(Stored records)
........

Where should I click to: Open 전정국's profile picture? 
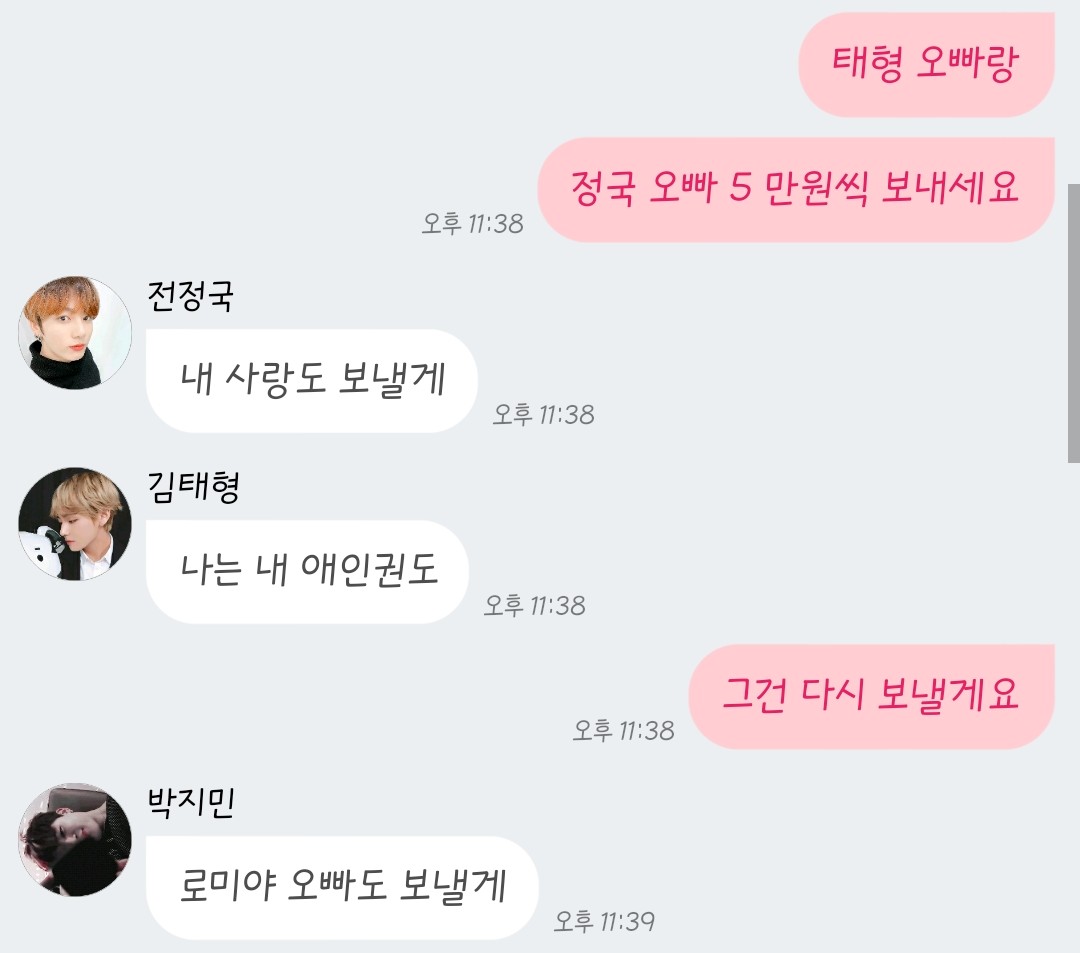tap(74, 333)
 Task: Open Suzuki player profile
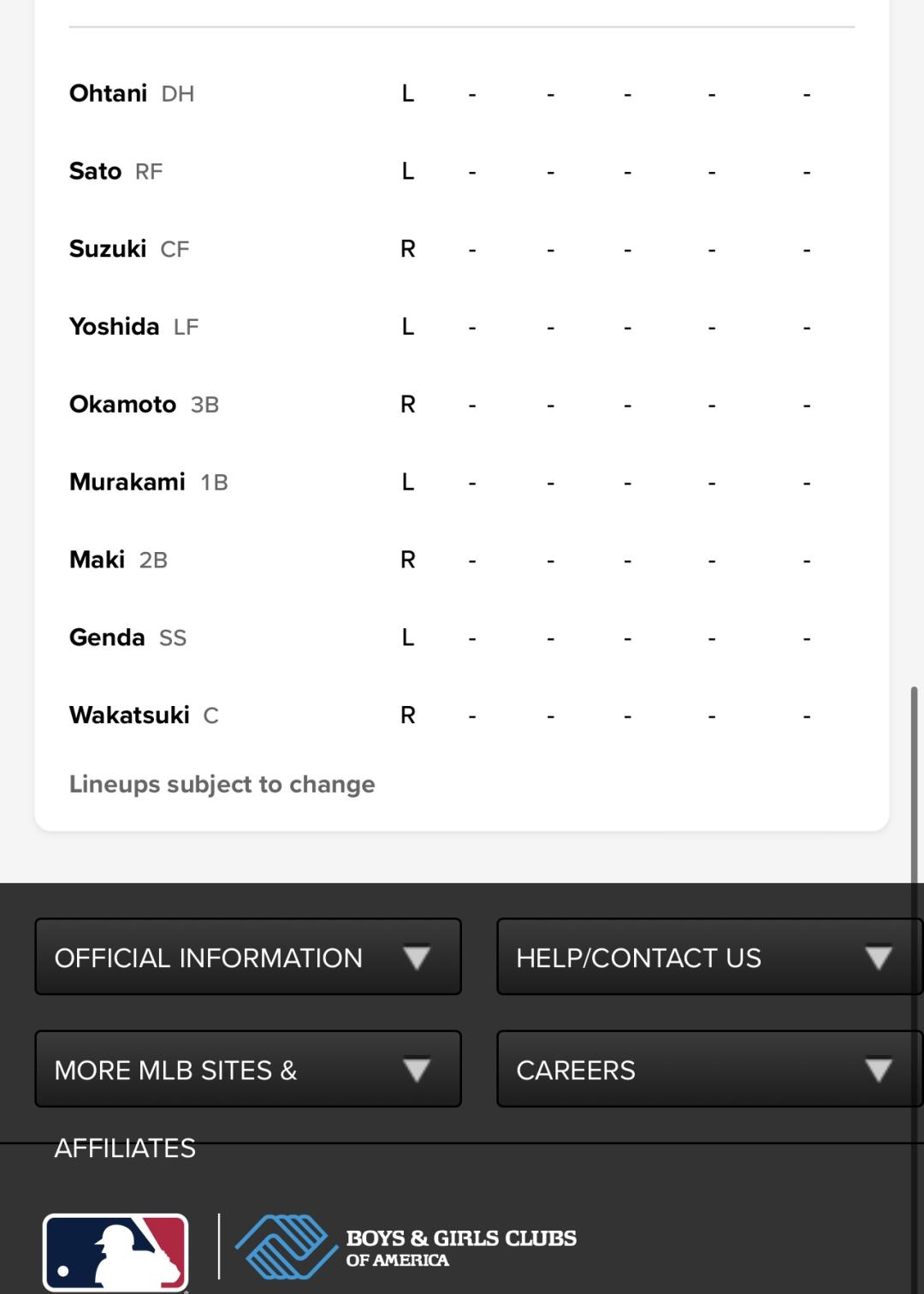[x=108, y=249]
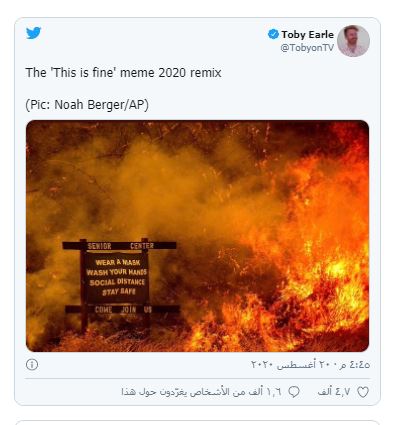
Task: Click the Pic: Noah Berger/AP credit line
Action: pos(87,105)
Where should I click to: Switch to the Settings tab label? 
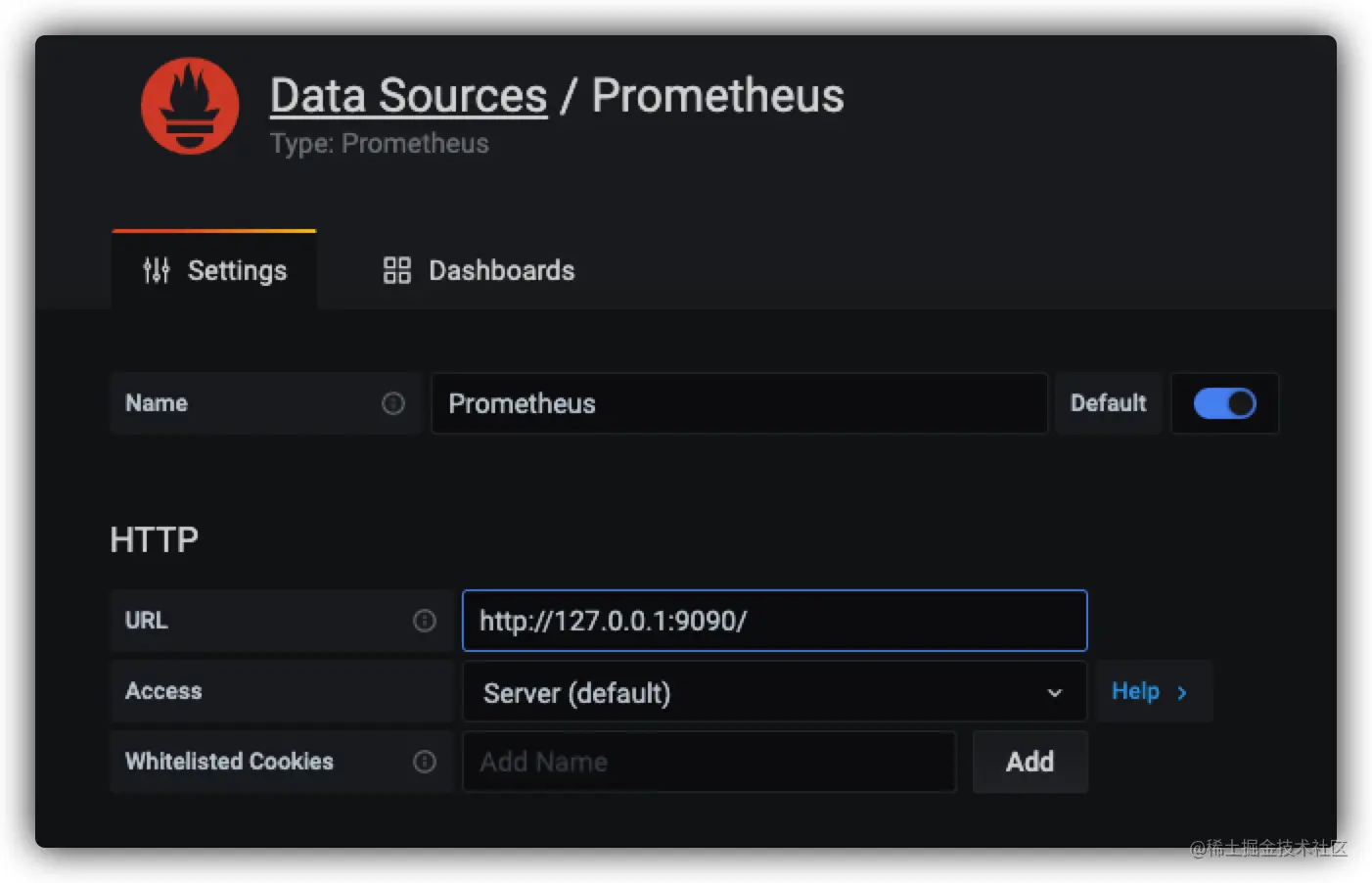[237, 270]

........

▶ **WHAT IS BEING ASKED**: Type the lines above out again exactly as they appear, skipping every picture.

▶ **RESPONSE AREA**:
Where should I click to: Open 전정국's profile picture? 
tap(74, 333)
 Task: Open Suzuki player profile
[x=108, y=249]
Task: Click the Pic: Noah Berger/AP credit line
Action: pos(87,105)
Where should I click to: Switch to the Settings tab label? 
[237, 270]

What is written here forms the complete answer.